The story of Ananias and Sapphira comes crashing into the narrative of Acts as the most unwelcome of intruders – it is almost as if some vandal has cut down a favourite tree, or defaced a beautiful painting. Up to this point in the narrative all is well. There has been no persecution of the believers – their common life is a thing of beauty, and then all of a sudden two members of the infant church are dead, over what may seem to us to be a very small thing. We are shocked.

Like Job and his friends we argue over the ways of God, which seem unfair to us, and so too it may well seem is the incident with Ananias and Sapphira. ‘But they only told a lie!’

We want Light without there being any Dark – we want the blessing of God, but without any suffering. The treatment of Ananias and Sapphira seems to us unjust. Yet this is because of our failure to see the Light – our failure to apprehend what is happening amongst the believers, the enormity of the Resurrection Life.

It is the very Life and Light of the Living God, which flows through the veins of the early church, in whom there is no darkness at all. The very life of the Triune God is evident in the common life of the community of faith – wherever the Apostles go, there Life springs forth and the church grows and grows.

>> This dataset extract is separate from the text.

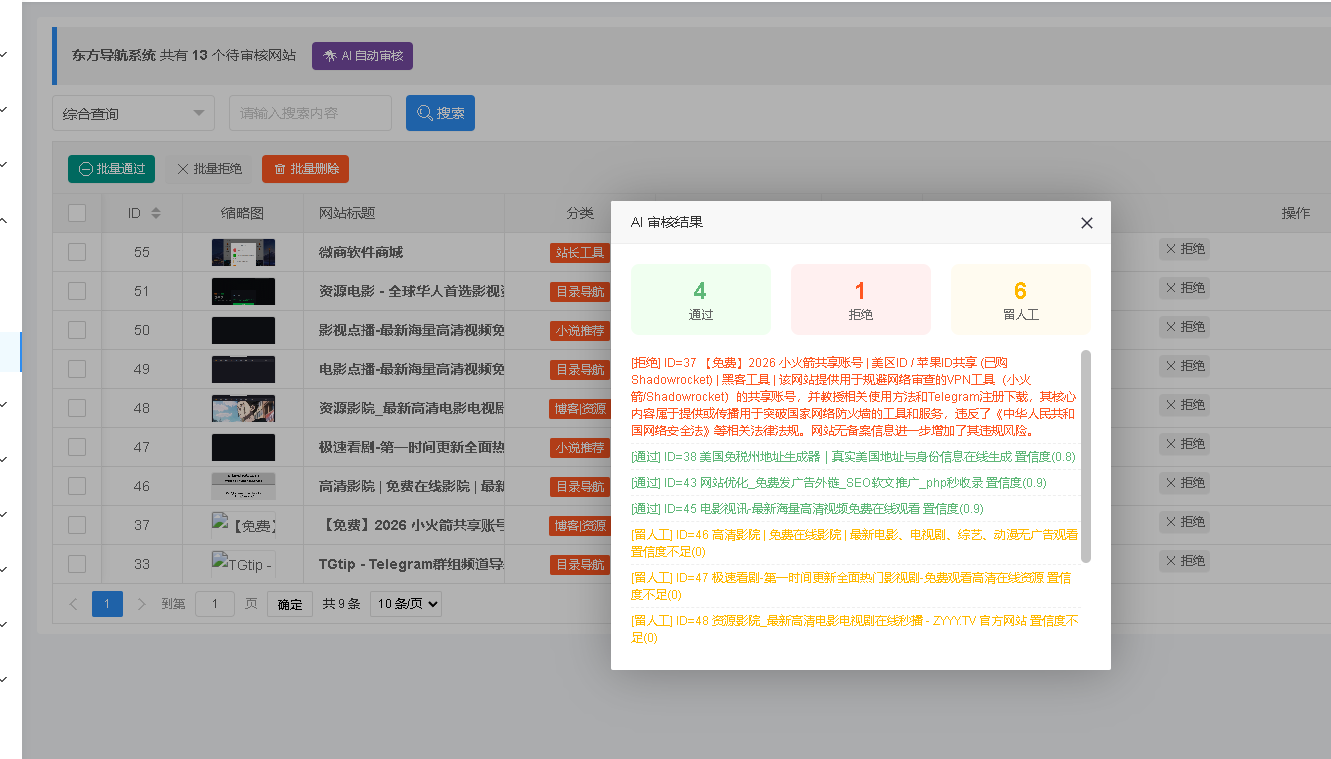Go to next page with the right arrow
Viewport: 1331px width, 759px height.
pyautogui.click(x=141, y=603)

In Him, there is no darkness at all. Deceit, that hiding which was the outcome of the first sin of our forebears, has no place in the light. Ananias and Sapphira, as Adam and Eve, cover up. We must not miss the echoes of the ancient story. Deceit is in a sense The Sin. It is the Covering up that stops the flow of life. ‘If we confess our sins, he is faithful and just and will forgive us our sins’

To Live in the light is to be honest about our own darkness, and so be healed – to cover up is the way of death. Ananias and Sapphira find the way to the Tree of Life is barred to them. There is no Life – and without Life the end is inevitable.